# Computer in a Desk



## Gizmo

So I really want to remove clutter of having a huge box next to me, and would really love a "computer in a desk"

This is what I am looking for really. I think this is really the way forward.. I am willing to pay a talented individual for this kind of work  

Anybody have these Talents? Would probably want to because I am sure Sharri would like one too.

Reactions: Like 2 | Agree 1


----------



## Gizmo



Reactions: Winner 1


----------



## Silver

Wow, @Gizmo - that is Radical!
I like that a lot!
I suppose that also allows for more space for the internal components


----------



## Gizmo

Yes it does, but that's not my focus for wanting it. I just think it looks soo neat

Reactions: Agree 2


----------



## Rowan Francis

I do love those ...


----------



## Raslin

Being wanting to build one of those for a while now. I think its going to be my 2015 project.

Reactions: Like 1


----------



## free3dom

Very nice! It would just need some decent cooling (luckily there is more than enough space) or that top is gonna get uncomfortably warm


----------



## Marzuq

that is sick!! i doubt id ever leave my desk if it looked like that. its perfectly designed to suit your every OCD need.
will likely cost a small fortune to have it designed and built tho. beautiful


----------



## BhavZ

Man oh man that is gorgeous

where do I sign up?

Reactions: Like 1


----------



## Gizmo

So i am still wanting for this to be done. However, I came accross this

http://www.landmarkpc.co.za/store/lianli-dk02-black-eatx-chassis-p-12653.html




What you guys think?


----------



## Rob Fisher

Love the idea that you can pack it with techie stuff... but they are as UGLY as sin!


----------



## Gizmo

Rob Fisher said:


> Love the idea that you can pack it with techie stuff... but they are as UGLY as sin!



Its stunning!! I am still trying to warrant the price though, in my head.. So I may possibly get it.

Reactions: Like 1


----------



## Riddle

@Gizmo I have spoken to a furniture company that I used to work for previously. They said if I can give them specs they will put it together no problem.


----------



## Raslin

I think the ultimate satisfaction would be if you build it yourself to spec, including the pc/pc's inside.

Reactions: Agree 2


----------



## Gizmo

Raslin said:


> I think the ultimate satisfaction would be if you build it yourself to spec, including the pc/pc's inside.



I agree, but I don't have those skills unfortunately. If anyone would like to do this Job for me I am offering R6k


----------



## Raslin

Hmm, tempting I will haves some time on my hands soon . I would consider doing it. Will let you know.

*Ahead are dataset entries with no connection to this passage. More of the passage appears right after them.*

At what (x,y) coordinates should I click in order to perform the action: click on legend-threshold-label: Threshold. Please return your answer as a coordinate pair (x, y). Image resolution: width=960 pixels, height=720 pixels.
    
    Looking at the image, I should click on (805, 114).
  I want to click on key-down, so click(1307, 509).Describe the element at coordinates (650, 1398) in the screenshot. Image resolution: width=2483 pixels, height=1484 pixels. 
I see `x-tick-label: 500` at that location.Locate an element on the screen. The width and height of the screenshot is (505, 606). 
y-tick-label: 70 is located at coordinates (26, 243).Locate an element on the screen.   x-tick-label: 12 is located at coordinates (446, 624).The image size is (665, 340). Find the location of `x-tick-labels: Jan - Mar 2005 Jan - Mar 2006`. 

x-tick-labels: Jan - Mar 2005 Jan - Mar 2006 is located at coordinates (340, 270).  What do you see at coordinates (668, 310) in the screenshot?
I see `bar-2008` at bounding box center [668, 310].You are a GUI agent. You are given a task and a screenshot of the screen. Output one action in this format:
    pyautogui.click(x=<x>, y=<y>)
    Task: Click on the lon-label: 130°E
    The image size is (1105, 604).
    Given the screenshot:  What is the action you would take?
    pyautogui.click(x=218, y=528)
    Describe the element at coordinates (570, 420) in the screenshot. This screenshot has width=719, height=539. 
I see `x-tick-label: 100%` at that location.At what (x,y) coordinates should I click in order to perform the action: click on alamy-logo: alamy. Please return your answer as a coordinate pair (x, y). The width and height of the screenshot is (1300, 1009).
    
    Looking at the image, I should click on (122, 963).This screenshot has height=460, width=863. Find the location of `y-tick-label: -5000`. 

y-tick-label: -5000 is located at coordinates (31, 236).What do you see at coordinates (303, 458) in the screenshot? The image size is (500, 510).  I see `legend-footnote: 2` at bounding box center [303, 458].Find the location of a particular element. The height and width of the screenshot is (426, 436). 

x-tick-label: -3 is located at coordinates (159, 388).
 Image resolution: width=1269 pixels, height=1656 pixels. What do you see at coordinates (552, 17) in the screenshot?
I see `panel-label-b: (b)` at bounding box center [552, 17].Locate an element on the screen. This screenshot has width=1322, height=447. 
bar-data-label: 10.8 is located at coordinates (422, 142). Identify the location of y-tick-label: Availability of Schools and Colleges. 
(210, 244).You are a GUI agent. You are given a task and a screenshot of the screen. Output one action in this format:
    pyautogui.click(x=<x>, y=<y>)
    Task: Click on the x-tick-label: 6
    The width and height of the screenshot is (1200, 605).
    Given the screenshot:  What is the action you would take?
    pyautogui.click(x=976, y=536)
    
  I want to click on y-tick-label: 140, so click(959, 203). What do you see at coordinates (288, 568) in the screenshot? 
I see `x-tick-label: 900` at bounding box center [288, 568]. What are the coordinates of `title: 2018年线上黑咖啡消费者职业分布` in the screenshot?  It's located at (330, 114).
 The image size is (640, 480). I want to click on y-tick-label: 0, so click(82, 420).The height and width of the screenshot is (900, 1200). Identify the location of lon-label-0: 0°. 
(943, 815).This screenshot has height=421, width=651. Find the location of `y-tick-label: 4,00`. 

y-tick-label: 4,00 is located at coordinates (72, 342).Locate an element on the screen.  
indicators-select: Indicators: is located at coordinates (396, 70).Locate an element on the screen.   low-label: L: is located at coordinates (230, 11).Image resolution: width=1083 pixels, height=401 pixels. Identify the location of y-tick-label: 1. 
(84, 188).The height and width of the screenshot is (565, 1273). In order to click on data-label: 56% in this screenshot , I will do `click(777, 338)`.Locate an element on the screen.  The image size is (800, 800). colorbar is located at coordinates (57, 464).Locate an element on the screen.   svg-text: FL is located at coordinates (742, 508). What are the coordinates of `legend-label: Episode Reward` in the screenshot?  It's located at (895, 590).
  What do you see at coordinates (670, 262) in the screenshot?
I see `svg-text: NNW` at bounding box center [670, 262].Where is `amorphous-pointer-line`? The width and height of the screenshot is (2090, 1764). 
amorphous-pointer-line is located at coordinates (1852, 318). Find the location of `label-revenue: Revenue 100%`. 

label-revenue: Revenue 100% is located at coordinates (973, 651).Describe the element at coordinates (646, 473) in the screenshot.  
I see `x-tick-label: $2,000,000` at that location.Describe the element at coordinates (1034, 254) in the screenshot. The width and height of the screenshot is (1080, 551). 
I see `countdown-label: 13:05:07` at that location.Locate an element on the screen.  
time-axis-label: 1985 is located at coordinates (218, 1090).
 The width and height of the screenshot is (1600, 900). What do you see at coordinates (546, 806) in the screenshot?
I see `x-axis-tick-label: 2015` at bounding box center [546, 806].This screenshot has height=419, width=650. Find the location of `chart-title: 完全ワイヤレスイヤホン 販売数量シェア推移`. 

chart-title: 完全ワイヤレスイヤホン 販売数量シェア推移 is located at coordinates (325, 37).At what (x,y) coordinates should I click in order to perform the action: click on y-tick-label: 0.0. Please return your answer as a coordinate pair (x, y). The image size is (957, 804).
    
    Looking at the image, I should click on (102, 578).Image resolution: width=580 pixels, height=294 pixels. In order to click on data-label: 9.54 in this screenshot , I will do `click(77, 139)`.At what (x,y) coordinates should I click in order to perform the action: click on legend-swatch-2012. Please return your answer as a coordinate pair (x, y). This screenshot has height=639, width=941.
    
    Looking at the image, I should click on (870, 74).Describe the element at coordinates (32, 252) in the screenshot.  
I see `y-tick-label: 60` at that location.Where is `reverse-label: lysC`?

Sent from my S5 while vaping on my Subtank


----------



## Guunie

I used to mod pcs... And I've always wanted to build one of those for a customer...if only I didn't have obligations as a parent to give my family the time they deserve...would have been all over this for you @Gizmo


----------



## Guunie

It's about a weeks worth of work...would you want it made out of metal or wood?


----------



## Xhale

I remember this as a retail product..here's a youtube...by Uk based Scan computers. The monitors rise up out of the desk.
Worth a look for inspiration


----------



## DemonicBunnee

Giz, look up the guy on Carb who built the omega desk, maybe he can sort you out.


----------



## Gizmo

Anyway, I finally got to doing it. I had to return an item and got credit from the supplier and had to pay in tiny a bit to purchase the Lian-Li DK-02X and this is the result.

I didn't use the keyboard and mouse tray not my style. I am super chaffed with this.. Who needs those fugly, space taking cases anyway!

This is the result.

Reactions: Like 5


----------



## Gizmo

I will work on the cable management over time. I would also like to thank @Rowan Francis for helping me for about 7 hours  You are a champion sir.

Reactions: Thanks 1


----------



## Andre

That is so cool! Enjoy.


----------



## gertvanjoe

That looks awesome


----------